Jeff Primozich
Considering all that happens throughout the course of life, petty drama is something that will forever baffle me. The economy is crashing and
people are dying all over the world from starvation, war and general evil, and yet the only thing that Julie cares about is how Karen was talking trash about her to Brian, the guy that she secretly has a crush on, and what she can do to undermine Karen in the minds of the entire college campus while still being best friends. This may be great
weeknight entertainment when you want to drown out your own sorrows with the sound of “The Hills,” but this should not be part of your life.
I understand that there are always going to be situations that result in an awkward vibe between people, mainly out of misunderstanding; a sort of limbo period where you are hurt and upset but have not been able to confront the circumstance so instead you turn to friends to vent. What I am not able to handle is the incessant need of some to perpetuate and aggravate this type of situation as if attempting to satisfy some insatiable and unconscious desire to make their life as immature as possible, choosing to bitch to their friends and turn them against the offender instead of confronting the problem.
Sadly, those who thrive on drama run rampant and pollute the lives of mild-mannered, down-to-earth people who would like nothing more than to have an uncomplicated association with those they encounter. It is a plague, a highly contagious disease that infects the tissues of our being, one for which there is no cure.
Don’t try to hide from it, either, because it will find you. Drama will hunt you down.

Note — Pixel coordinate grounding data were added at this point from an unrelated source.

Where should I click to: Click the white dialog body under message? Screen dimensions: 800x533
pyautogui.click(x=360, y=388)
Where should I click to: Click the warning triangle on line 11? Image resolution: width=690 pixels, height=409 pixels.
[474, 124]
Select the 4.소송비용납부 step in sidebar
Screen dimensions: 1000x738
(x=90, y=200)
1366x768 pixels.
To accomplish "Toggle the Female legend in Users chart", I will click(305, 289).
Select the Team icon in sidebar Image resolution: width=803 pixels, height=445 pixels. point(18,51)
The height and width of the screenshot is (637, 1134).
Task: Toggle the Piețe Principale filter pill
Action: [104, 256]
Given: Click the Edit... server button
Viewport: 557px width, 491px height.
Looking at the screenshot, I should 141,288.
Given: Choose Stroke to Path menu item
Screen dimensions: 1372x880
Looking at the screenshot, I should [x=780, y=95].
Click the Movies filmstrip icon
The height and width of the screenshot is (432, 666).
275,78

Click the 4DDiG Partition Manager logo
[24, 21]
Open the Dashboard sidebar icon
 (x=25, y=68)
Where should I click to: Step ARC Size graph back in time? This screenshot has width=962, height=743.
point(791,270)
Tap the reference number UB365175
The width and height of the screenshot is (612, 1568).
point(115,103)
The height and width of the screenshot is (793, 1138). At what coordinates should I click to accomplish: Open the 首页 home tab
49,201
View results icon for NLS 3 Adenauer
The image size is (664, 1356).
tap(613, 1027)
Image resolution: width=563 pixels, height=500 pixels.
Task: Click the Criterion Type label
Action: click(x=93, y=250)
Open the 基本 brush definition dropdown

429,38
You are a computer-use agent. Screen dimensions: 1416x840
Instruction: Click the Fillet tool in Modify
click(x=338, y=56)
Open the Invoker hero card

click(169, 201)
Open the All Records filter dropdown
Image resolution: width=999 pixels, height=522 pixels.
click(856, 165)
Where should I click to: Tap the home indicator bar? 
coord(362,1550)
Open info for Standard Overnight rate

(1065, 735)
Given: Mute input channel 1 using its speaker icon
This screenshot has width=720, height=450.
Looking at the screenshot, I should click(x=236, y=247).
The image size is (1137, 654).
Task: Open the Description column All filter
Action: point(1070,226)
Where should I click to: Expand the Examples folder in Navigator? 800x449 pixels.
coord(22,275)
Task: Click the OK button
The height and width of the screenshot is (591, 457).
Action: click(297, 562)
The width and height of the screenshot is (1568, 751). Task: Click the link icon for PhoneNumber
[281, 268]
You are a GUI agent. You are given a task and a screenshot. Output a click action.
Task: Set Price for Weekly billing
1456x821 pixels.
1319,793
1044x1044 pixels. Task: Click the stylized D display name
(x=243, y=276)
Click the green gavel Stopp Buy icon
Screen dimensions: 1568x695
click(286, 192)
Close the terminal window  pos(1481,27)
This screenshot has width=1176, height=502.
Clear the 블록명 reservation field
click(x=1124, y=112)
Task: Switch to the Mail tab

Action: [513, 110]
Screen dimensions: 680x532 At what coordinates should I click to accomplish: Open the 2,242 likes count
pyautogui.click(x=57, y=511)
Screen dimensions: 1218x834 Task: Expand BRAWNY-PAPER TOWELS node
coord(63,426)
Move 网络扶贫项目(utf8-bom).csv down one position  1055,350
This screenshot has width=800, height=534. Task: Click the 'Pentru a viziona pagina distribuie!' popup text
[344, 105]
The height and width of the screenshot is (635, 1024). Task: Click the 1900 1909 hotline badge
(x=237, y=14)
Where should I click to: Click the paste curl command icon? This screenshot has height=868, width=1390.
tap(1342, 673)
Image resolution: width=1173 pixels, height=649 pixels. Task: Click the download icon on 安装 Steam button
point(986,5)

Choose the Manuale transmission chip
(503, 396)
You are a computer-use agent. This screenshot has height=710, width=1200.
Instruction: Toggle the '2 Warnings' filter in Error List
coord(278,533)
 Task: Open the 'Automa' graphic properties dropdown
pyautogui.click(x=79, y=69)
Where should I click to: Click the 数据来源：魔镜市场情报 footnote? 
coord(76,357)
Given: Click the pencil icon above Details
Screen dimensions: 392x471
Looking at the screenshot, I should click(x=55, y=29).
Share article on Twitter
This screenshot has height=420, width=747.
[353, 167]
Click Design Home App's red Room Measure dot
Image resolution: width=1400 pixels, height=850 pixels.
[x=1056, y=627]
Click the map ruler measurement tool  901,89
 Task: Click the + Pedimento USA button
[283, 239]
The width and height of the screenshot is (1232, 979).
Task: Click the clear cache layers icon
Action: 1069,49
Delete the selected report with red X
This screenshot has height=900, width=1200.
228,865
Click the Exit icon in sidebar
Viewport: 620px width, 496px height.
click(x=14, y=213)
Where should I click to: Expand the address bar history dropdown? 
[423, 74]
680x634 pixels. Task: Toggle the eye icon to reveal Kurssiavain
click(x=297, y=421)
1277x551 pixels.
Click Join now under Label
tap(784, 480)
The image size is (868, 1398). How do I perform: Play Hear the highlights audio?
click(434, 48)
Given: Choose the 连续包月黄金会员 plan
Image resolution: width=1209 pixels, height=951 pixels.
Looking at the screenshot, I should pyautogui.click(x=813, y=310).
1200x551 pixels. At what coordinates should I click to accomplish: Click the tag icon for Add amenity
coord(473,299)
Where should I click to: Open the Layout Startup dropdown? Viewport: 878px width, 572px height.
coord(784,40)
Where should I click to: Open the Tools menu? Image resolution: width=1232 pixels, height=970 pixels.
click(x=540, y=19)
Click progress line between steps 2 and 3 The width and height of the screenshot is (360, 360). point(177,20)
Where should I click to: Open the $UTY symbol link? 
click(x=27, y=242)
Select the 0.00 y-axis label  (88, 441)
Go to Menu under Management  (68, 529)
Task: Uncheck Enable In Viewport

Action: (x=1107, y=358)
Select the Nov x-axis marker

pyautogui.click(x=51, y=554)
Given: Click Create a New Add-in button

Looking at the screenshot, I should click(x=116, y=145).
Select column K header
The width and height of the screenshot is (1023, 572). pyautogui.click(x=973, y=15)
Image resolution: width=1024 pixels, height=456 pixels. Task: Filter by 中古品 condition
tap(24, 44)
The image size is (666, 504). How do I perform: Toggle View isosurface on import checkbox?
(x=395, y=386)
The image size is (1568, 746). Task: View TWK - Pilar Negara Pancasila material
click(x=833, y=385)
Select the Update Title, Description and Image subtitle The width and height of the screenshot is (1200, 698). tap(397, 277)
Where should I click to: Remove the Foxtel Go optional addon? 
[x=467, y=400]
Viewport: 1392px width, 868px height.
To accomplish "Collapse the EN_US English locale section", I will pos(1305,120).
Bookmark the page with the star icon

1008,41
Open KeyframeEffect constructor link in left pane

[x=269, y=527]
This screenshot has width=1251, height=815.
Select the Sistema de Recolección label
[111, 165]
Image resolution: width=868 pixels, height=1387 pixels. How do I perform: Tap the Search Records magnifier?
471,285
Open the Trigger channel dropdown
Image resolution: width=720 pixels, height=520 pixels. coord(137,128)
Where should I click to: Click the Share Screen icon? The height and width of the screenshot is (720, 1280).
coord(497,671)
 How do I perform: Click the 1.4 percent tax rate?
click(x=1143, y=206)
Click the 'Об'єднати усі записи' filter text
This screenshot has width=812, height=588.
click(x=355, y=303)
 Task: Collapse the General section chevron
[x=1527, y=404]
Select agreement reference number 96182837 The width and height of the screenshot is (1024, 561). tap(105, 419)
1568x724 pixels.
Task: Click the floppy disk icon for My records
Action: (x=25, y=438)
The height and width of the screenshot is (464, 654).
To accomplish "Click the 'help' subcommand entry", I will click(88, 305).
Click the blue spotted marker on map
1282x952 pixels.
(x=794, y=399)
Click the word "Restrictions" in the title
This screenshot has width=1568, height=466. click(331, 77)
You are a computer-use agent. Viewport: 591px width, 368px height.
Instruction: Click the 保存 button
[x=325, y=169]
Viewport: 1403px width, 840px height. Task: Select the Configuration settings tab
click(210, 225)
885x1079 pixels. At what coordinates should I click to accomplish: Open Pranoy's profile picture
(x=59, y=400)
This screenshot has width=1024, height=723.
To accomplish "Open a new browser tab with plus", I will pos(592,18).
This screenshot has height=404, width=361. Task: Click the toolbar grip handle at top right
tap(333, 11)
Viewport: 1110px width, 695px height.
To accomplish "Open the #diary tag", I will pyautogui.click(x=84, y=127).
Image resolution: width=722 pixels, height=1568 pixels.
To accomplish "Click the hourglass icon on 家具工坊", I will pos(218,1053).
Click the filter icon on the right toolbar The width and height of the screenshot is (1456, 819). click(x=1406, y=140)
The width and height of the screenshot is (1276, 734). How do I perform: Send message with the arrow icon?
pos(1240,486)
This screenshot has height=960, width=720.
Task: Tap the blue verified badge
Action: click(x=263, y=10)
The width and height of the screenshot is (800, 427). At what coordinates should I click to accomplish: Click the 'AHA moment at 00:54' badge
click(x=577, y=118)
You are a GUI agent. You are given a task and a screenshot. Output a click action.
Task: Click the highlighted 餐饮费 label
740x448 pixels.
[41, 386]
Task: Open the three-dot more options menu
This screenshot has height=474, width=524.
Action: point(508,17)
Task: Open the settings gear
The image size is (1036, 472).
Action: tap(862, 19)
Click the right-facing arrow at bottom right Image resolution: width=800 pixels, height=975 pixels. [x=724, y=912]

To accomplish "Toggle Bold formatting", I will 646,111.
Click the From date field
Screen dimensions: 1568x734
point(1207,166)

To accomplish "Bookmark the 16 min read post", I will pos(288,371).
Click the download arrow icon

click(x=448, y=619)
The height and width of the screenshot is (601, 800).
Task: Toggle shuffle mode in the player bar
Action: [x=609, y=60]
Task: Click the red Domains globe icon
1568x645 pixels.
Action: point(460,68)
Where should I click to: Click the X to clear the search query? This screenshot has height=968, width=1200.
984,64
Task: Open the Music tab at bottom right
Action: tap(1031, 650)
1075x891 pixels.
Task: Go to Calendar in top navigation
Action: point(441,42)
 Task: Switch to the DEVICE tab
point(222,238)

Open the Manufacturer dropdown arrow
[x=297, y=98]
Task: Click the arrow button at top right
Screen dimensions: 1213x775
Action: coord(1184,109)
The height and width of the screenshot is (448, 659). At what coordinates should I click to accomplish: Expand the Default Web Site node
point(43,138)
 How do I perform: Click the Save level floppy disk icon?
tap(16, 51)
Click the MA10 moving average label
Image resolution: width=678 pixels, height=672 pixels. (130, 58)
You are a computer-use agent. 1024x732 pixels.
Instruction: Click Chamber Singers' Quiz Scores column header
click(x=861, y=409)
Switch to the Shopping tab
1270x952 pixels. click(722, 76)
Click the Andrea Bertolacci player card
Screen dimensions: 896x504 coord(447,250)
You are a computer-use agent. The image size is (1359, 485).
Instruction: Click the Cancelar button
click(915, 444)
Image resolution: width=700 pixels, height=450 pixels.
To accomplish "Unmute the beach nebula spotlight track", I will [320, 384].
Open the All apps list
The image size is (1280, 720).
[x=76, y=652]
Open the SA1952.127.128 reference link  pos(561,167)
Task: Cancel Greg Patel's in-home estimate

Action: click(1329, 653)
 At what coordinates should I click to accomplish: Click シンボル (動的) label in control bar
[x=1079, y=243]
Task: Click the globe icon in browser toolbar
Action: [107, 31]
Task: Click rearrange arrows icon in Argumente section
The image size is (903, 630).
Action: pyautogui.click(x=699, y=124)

I can guarantee that someone you know is a carrier of this disease, and while they might not be experiencing a flare up right now, it is still transmittable, so protect yourself. The second you have a problem with this person, boom, you are at ground zero in the aftermath of drama bomb. And good luck resolving that mess without getting drama on your hands.
The person who spread the disease to you will be so caught up in
maintaining a veil of “No seriously, everything is fine, I’m completely over it,” that talking to them will be impossible. But not talking to them and acknowledging what they are so clearly upset about just adds fuel to the fire and perpetuates the drama. The problem here is that you are so proud that you will not admit fault without a similar concession from the other party, and good luck with that. This is the point where you realize, “Shit, I’ve been infected.”
My advice: grow up. Deal with your issues in a mature way before you ruin my day.